Will a man make gods for himself,

Which are not gods?

Jeremiah 16:20 (NKJV)

We could pretty much say that they had it coming. It shouldn’t have been a surprise and they should have known that all of that idolatry and rebellion was going to catch up with them some day and in some kind of way. It just seems natural that they had it coming.

Sadly, Israel’s pride had blinded them before and God pointed out how it would blind them again when disaster was to come upon them. God simply pointed to the actions of their fathers before them, and then shared: ” And you have done worse than your fathers” (Jeremiah 16:12, NKJV).

That’s why Israel was going to suffer either death and destruction in their own land or in captivity in the north.

Read how others have engaged this chapter’s contents as well.

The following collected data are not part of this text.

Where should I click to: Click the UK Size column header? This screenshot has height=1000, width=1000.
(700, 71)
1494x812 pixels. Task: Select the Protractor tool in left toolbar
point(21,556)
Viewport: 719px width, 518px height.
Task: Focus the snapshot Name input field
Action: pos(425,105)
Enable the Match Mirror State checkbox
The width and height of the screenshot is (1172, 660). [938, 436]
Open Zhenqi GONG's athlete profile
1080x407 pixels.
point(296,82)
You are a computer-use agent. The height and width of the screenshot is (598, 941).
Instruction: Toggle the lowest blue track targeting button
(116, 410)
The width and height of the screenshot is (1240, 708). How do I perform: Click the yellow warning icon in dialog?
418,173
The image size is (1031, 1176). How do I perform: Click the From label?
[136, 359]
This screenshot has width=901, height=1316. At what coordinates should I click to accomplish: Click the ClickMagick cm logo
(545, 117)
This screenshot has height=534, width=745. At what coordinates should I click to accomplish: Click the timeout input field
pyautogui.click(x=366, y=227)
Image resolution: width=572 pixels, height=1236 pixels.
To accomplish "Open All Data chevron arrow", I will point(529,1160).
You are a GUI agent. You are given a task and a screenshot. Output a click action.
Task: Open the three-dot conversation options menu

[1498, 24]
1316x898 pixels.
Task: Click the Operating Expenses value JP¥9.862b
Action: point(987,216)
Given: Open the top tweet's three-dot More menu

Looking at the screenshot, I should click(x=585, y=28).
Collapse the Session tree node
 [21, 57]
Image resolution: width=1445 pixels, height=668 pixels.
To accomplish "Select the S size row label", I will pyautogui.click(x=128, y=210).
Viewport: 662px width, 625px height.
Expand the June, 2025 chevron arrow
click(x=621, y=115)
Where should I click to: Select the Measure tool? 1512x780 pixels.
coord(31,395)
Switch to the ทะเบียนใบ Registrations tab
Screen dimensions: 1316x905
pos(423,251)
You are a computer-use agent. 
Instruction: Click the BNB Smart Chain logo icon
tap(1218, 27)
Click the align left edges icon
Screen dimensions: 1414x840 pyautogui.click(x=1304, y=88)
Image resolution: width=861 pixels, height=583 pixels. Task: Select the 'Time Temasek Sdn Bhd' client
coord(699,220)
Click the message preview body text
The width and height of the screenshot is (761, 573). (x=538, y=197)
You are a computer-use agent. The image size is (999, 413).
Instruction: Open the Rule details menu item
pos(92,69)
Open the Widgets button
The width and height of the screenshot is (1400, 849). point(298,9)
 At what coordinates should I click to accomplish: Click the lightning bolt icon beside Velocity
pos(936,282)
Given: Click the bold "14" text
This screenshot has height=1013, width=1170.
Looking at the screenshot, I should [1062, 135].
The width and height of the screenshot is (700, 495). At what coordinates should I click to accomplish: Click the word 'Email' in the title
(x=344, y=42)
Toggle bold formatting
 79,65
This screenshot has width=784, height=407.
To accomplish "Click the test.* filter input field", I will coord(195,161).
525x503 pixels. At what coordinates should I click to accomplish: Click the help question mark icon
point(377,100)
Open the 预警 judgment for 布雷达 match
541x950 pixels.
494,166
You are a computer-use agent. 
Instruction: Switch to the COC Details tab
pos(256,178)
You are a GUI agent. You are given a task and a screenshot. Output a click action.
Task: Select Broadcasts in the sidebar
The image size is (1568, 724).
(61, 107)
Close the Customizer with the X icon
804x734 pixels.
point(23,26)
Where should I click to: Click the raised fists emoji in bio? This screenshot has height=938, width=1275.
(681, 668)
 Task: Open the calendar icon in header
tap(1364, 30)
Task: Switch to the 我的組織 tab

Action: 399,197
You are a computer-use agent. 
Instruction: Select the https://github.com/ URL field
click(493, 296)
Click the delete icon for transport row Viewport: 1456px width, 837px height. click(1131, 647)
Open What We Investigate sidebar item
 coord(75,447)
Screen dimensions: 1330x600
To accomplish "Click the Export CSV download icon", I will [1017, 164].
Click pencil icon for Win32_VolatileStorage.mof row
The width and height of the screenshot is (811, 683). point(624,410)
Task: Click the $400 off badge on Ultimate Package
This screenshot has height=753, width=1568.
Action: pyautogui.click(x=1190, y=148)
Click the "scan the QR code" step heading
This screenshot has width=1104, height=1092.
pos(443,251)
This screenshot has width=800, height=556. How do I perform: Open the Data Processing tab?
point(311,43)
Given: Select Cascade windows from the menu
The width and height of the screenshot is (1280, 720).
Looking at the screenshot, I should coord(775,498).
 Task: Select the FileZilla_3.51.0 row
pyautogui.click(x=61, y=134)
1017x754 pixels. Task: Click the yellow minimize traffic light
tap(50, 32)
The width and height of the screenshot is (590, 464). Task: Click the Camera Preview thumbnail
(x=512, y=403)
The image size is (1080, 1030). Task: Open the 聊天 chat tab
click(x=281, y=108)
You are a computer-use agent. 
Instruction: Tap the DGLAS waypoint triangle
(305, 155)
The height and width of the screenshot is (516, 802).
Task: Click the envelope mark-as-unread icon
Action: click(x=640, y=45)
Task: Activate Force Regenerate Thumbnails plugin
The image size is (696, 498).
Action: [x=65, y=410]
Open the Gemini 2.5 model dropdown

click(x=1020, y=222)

False Gods Led to a Failure of Faithfulness

By engaging in idolatry, Israel was literally playing with fire. Because of it, they would be consumed and taken down more than just a notch. Because they had followed other gods and forsaken God, they were doomed to undergo disaster and destruction. In fact, God says it like this: “. . .and there you shall serve other gods day and night, where I will not show you favor.”

No favor shown by God? His mercies disappeared? His lovingkindness vanished?

Imagine how much suffering could have been avoided if they had simply stuck with God. Picture how much easier life could have been if they had just admitted to God that they had lost their way and went astray, seeking to repent and return to Him once again. Just think about it. All of that disgrace could have been vanquished and not even an issue for them.

But they refused to repent.

But they refused to listen to God or His prophet.

And so their suffering was a disgraceful death before the eyes of the world.

Join us weekly for Live @ Lunch Bible Study at 11 AM every Wednesday.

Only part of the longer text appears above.